Introducing First-Sighting Rate

Well, this is interesting. We’ve got a new graph on oceansofnyc.com/stats/ which shows the “first sighting rate” on each day, compared to what we’d expect given the TLC data.

The first-sighting rate is the fraction of recent sightings that turned out to be brand-new Oceans, i.e., not already in the catalog. Early on, it was near 100% — almost every sighting added a new vehicle. As the catalog has filled in, the rate has dropped, because more and more sightings are duplicates of Oceans we’ve already logged.

The interesting move is comparing the actual first-sighting rate to a theoretical rate computed from the NYC TLC dataset. If we had perfect, uniform random sampling of every Ocean on the road, what fraction of new sightings would we expect to be first-time finds? That’s the baseline.

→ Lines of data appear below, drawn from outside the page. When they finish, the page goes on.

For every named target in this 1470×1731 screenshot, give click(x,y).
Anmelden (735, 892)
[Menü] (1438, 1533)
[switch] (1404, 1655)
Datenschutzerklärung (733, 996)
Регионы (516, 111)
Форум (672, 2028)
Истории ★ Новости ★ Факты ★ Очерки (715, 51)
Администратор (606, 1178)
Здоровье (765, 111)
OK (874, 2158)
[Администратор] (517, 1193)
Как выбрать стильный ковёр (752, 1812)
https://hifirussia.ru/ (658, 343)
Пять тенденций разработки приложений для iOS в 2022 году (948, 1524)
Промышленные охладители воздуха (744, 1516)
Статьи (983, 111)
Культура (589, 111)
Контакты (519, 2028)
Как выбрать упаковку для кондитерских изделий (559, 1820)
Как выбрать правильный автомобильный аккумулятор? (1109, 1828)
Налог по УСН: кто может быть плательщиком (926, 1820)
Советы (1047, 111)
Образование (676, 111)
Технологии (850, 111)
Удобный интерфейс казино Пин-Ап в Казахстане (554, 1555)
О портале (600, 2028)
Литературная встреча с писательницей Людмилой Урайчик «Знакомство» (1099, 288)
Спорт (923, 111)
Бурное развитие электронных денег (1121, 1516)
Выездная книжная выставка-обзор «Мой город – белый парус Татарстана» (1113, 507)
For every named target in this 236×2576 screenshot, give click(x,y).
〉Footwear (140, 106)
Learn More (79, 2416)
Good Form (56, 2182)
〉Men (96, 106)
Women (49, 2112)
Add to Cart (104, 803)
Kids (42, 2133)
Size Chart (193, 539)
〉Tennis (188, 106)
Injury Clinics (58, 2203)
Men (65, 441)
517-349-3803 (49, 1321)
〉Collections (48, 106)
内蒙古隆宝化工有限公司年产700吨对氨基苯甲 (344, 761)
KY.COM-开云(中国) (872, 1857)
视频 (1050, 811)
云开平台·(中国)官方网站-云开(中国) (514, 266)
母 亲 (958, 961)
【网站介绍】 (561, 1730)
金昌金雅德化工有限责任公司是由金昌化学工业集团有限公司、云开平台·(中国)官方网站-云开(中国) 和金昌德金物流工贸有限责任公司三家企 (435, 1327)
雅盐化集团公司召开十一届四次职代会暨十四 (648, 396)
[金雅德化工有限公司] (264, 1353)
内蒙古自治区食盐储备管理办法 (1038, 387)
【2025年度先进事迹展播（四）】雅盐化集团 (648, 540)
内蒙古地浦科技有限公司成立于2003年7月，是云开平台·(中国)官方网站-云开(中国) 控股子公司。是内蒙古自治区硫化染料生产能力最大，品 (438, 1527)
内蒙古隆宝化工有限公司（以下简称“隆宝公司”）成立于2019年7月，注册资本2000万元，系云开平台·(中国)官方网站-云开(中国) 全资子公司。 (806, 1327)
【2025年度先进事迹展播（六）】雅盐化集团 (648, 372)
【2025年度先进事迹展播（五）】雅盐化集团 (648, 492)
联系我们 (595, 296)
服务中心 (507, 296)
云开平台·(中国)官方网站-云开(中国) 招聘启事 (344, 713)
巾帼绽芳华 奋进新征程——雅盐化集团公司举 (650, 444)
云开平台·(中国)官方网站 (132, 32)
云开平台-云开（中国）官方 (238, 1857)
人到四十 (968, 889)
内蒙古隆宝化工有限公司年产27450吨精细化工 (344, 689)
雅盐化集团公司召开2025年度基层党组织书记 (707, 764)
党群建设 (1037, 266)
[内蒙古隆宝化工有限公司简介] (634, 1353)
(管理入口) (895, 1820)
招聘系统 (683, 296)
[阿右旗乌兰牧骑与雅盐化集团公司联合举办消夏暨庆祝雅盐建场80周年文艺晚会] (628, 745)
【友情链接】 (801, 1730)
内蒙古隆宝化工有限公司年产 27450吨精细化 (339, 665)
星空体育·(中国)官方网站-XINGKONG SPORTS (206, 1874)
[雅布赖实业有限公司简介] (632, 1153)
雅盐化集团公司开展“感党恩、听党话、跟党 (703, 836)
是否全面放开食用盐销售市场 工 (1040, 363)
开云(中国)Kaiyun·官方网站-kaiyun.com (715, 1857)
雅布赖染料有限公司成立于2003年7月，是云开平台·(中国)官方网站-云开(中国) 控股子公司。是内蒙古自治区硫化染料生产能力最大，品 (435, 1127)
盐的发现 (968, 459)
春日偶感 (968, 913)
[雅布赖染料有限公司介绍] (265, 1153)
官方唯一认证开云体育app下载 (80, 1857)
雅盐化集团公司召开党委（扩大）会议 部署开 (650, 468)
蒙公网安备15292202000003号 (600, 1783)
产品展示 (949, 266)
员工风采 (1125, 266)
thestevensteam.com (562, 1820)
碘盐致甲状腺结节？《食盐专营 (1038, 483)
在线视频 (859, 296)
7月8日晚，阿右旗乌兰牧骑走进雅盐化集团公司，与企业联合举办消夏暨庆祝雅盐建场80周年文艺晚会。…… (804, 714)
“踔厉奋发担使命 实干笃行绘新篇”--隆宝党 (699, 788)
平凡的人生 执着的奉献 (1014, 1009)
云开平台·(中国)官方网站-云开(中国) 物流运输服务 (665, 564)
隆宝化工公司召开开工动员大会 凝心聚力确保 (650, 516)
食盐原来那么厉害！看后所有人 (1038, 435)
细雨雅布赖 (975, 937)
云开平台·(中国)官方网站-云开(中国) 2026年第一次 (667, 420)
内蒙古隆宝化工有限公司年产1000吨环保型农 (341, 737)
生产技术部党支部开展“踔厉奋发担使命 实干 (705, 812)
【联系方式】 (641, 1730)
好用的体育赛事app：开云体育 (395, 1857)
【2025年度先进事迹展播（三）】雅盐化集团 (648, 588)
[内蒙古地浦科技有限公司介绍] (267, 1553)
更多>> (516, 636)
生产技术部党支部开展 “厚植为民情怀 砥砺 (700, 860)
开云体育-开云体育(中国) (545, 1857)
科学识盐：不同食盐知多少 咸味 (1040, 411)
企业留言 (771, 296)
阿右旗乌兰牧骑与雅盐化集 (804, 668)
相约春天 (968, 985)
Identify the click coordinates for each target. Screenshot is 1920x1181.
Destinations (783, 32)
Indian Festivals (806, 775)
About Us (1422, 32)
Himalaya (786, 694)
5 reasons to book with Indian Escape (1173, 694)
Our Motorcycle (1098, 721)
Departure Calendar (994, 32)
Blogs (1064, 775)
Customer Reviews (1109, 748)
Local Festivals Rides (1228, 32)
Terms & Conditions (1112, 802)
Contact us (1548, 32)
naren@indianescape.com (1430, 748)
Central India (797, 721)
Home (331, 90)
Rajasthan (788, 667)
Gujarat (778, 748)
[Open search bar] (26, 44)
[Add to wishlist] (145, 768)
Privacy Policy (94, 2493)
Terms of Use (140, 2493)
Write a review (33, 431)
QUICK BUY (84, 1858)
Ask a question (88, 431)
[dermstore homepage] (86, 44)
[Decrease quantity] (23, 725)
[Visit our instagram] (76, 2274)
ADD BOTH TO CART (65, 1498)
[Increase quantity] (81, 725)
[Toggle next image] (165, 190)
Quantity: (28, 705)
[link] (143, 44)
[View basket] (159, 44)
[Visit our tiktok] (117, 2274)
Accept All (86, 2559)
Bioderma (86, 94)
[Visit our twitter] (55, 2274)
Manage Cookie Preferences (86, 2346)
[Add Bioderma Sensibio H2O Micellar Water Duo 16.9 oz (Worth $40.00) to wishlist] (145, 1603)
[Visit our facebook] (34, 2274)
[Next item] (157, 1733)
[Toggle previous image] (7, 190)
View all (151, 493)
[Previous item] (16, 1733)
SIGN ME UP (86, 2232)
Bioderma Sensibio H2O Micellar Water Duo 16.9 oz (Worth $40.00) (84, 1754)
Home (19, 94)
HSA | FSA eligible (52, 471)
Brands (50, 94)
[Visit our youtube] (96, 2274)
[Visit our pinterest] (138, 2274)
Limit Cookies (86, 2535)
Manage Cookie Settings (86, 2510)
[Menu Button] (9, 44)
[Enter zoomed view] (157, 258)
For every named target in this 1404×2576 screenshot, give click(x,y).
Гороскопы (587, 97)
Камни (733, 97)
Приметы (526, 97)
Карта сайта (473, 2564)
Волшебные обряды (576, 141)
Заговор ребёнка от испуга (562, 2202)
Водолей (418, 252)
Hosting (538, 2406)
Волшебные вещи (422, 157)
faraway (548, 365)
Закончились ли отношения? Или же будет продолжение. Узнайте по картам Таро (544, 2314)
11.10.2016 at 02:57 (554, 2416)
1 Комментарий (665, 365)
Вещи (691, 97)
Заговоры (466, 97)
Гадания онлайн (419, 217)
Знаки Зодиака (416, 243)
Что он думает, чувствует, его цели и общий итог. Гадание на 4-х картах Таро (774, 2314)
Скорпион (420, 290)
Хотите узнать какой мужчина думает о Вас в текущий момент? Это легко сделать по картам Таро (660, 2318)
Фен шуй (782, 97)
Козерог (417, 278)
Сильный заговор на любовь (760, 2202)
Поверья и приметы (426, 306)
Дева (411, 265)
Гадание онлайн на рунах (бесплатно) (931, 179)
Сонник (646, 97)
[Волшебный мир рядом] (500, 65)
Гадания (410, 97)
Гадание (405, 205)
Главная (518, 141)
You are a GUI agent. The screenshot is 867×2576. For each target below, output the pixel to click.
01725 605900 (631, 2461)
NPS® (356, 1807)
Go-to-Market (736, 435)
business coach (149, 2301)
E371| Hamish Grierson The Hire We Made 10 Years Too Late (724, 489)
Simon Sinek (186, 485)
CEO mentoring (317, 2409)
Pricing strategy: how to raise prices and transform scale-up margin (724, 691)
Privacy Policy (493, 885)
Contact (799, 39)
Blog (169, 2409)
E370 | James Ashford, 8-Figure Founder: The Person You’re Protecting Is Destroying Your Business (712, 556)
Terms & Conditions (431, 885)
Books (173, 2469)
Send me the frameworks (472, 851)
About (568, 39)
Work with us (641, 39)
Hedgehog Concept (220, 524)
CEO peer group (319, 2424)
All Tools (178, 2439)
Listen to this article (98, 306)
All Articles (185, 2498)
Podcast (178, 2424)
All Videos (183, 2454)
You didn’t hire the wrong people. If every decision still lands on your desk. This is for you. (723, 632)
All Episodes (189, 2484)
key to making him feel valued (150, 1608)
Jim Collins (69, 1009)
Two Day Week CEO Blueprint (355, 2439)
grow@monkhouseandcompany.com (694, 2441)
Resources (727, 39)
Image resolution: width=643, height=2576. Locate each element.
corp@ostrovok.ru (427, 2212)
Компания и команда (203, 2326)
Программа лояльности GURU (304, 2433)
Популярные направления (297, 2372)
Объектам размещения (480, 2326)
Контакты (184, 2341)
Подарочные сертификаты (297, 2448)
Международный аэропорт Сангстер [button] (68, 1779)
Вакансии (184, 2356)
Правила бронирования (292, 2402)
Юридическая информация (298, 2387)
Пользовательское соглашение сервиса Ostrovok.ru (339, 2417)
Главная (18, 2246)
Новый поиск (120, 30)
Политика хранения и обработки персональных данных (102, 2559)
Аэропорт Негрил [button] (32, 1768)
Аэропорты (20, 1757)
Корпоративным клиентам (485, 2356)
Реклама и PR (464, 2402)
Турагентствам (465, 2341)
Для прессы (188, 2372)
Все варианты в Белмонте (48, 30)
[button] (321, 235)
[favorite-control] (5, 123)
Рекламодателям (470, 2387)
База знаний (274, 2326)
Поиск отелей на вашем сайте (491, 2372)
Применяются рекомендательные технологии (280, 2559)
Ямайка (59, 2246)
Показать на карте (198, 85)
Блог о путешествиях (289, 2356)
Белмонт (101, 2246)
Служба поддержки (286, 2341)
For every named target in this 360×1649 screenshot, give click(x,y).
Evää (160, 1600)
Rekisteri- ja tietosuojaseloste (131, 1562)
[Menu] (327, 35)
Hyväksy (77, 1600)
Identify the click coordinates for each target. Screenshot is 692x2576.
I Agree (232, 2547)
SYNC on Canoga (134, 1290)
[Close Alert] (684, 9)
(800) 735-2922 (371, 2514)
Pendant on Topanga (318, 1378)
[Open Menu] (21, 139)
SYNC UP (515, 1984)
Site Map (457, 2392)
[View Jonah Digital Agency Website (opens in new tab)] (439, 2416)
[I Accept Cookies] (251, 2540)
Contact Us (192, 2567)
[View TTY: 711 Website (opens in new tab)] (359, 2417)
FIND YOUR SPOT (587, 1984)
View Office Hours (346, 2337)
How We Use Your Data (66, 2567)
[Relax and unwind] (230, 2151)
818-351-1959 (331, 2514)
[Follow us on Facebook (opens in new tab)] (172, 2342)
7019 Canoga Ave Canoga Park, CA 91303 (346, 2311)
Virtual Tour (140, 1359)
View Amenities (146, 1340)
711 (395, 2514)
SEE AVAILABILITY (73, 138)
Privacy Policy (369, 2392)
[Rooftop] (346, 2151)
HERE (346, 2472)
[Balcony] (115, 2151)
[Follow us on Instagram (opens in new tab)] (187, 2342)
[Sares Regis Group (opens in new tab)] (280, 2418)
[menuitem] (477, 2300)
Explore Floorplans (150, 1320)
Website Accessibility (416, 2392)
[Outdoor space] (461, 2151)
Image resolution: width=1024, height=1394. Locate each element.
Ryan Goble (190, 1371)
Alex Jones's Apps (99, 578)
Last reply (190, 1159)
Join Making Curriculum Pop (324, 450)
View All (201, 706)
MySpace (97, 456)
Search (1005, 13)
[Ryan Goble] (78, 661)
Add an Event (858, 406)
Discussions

Where the actual rate sits relative to that baseline tells us something:

Below the line — we’re systematically missing some segment of the fleet. Same vehicles being seen over and over, while others sit unwatched.
At the line — sampling is roughly uniform.
Above the line — contributors are doing a better-than-random job of seeking out unseen Oceans. Quite possibly the case.

The graph is live on the stats page. It’s also the basis for Ocean Points, which scale inversely with the recent first-sighting rate: rarer finds, more points.